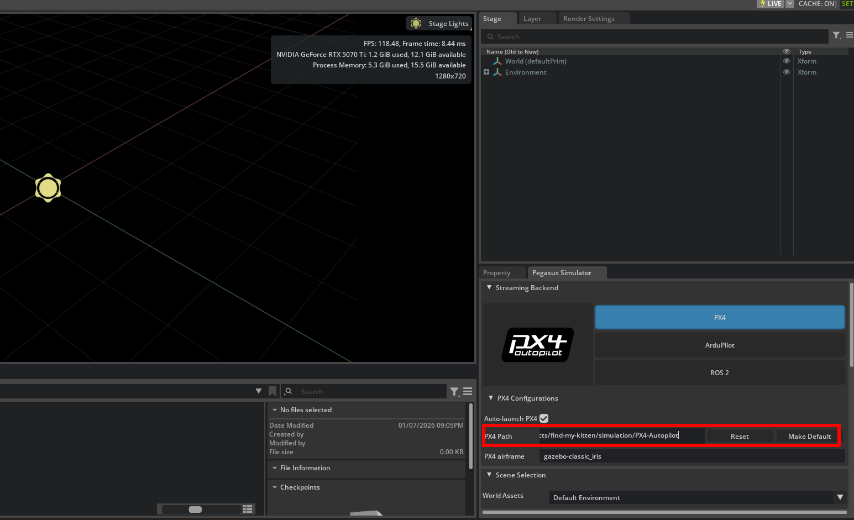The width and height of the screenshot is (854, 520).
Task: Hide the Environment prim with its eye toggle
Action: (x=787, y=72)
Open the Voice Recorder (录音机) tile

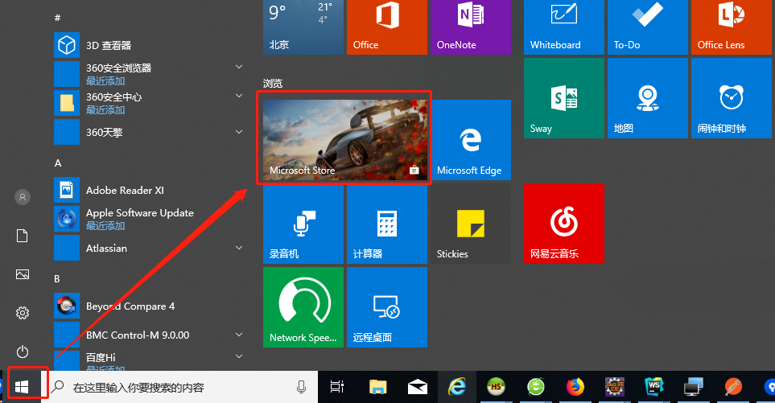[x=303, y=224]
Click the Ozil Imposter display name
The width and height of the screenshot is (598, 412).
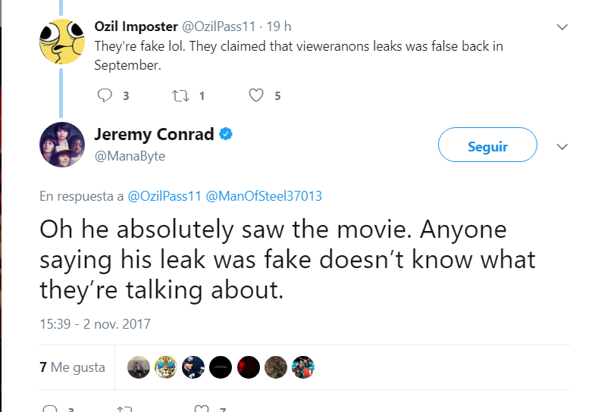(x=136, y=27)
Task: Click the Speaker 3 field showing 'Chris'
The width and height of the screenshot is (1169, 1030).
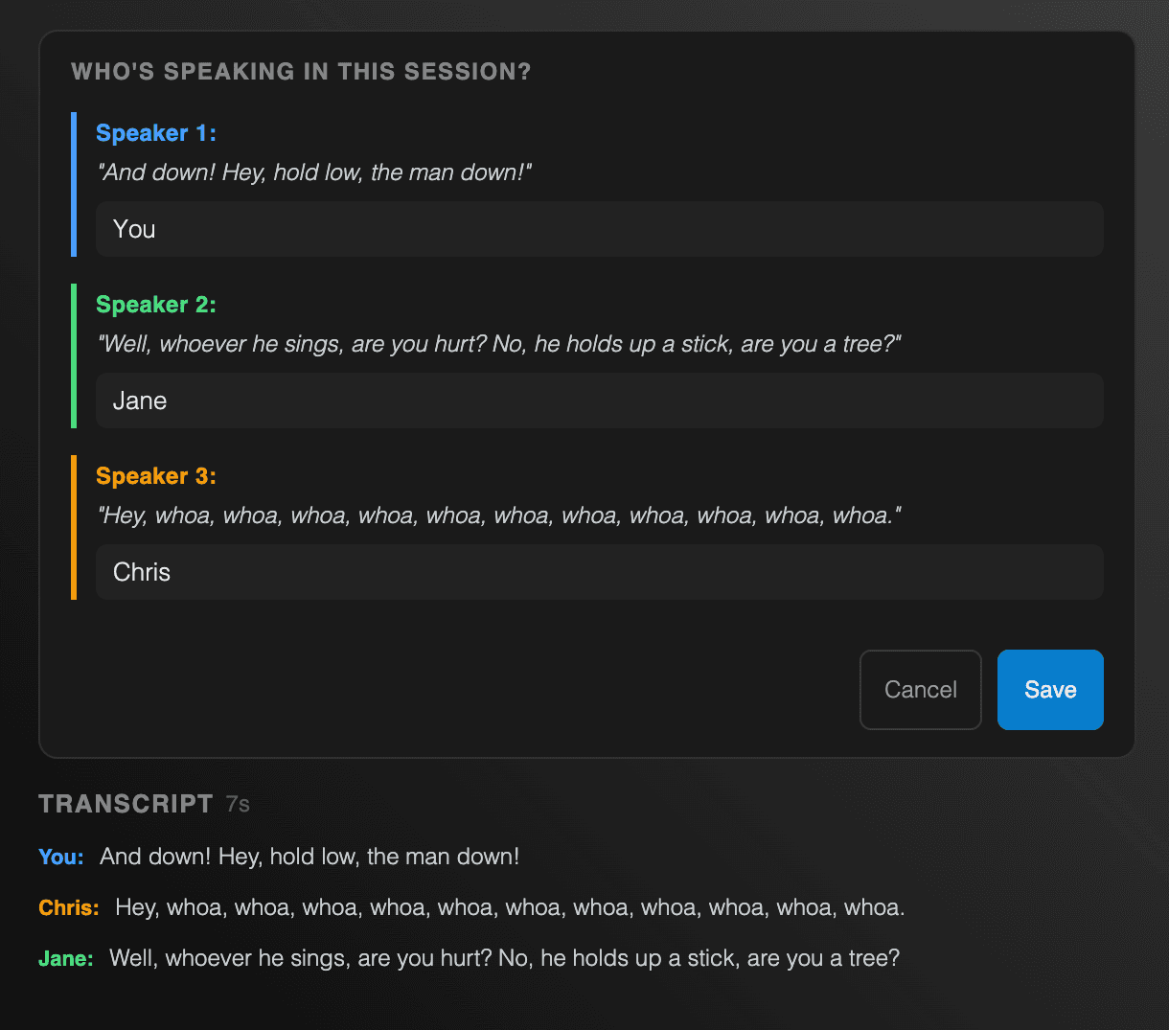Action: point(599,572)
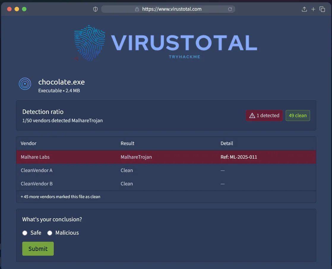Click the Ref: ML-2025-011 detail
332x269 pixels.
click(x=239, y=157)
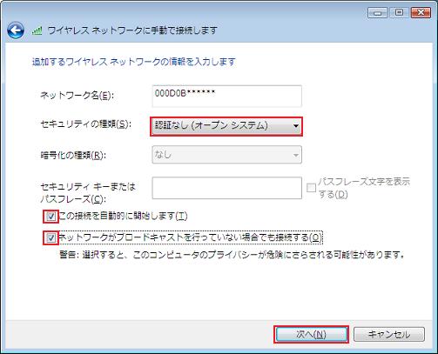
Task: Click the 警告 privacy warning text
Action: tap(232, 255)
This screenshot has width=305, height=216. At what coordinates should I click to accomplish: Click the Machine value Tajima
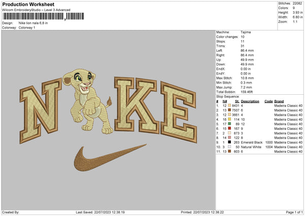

---

▶ [ABOUT THIS EXERCISE]:
Please retype the lines from the one that contains "The width and height of the screenshot is (1169, 1030)." to the final line of the records, both included, exactly as written and without any pictures.

▶ [WRITTEN ANSWER]:
The width and height of the screenshot is (1169, 1030).
Action: point(599,572)
Click the Ref: ML-2025-011 detail
332x269 pixels.
click(x=239, y=157)
Task: Click the 警告 privacy warning text
Action: tap(232, 255)
This screenshot has width=305, height=216. At what coordinates should I click to accomplish: Click the Machine value Tajima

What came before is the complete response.